Days after deputies investigating an activated burglar alarm found a 
group of people loading marijuana from the Pinoleville Pomo Nation 
tribal lands into a building about a mile away, investigators 
executed two search warrants and seized hundreds of plants.

Authorities say when they searched a building Tuesday on North State 
Street, about a mile from the tribe's rancheria, they found the 
makings of a honey oil chemical-extraction lab, which could produce a 
highly concentrated form of cannabis. They also found more than 100 
pounds of trimmed and processed marijuana, the sheriff's office said.

Authorities serving a warrant at the 99-acre rancheria down the road 
found 382 marijuana plants and more that had been harvested. No one 
was on either property at the time, so no arrests were made, authorities said.

The discovery came as no surprise to deputies, who had been 
investigating the tribe's lands for months.

"It's just an overzealous sheriff," said Mike Canales, president of 
the tribe's business board, which oversees its economic development. 
"Everything is perfectly legal what we were doing."

According to a statement from the Sheriff 's Office, authorities 
learned the tribe was going to grow marijuana, discussed the tribe's 
plans with its representatives, then began conducting aerial 
surveillance. Over two months, authorities determined about 400 
plants were being grown on the land, the Sheriff's Office said.

Tuesday's crackdown was based on state marijuana cultivation and 
possession laws and a narcotics lab violation, officials said.

In March, The Times interviewed the chief executive of a Kansas-based 
company that claimed to help Native American tribes develop 
for-profit ventures.

FoxBarry President Barry Brautman said that the tribe was "exercising 
its sovereign right" to grow marijuana and that it planned to set 
aside 2.5 acres of land to grow hundreds of plants and house them in 
a 90,000-square-foot greenhouse.

Mendocino County's legal limit is 25 plants per lot.
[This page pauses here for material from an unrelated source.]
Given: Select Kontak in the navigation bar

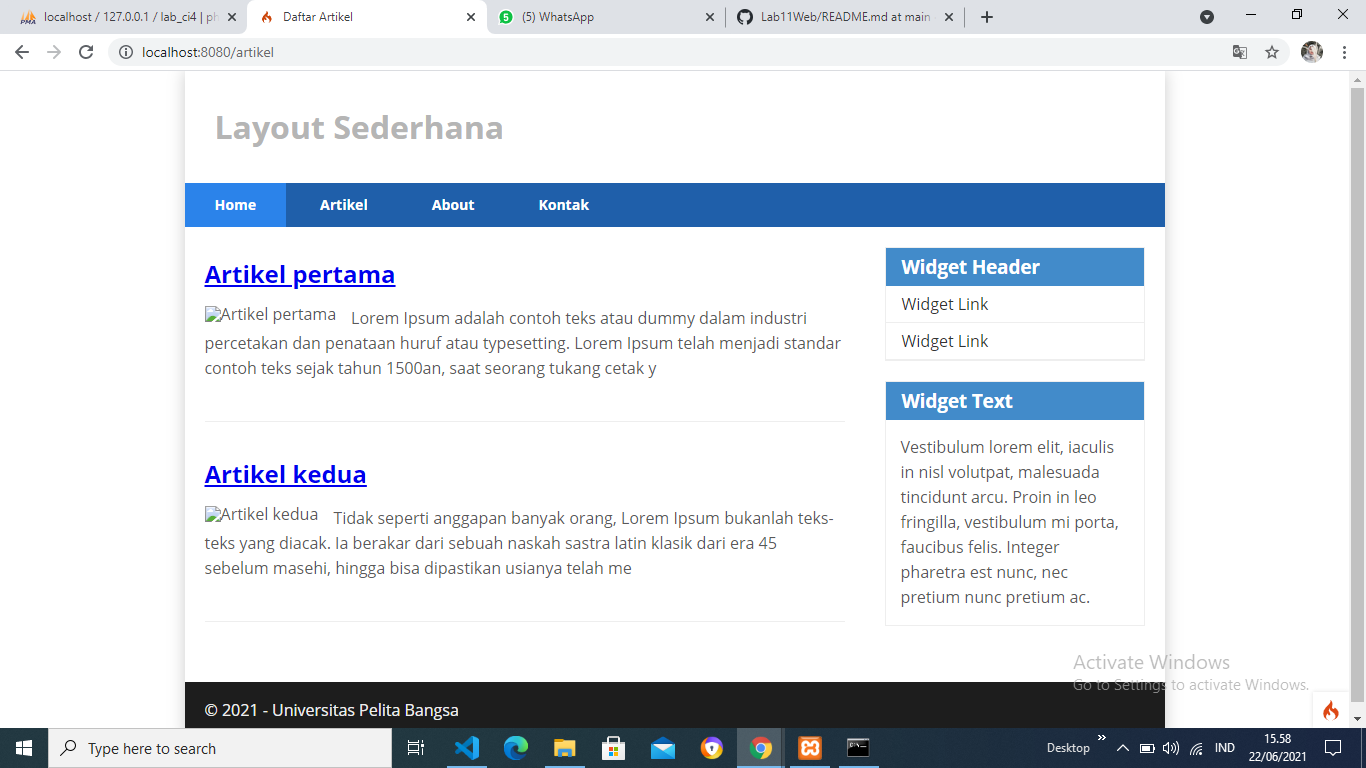Looking at the screenshot, I should (x=563, y=204).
Last month, the Pinoleville Pomo Nation suspended its activities with 
FoxBarry, Canales said. A visit to the FoxBarry website turns up an 
"under construction" page, and a call to a number listed for the 
company on a cached version of its website directs callers to a 
different company.

A woman who answered the phone at that number said FoxBarry was 
having financial troubles and no longer was a part of that office. 
Brautman did not immediately return a call for comment Wednesday.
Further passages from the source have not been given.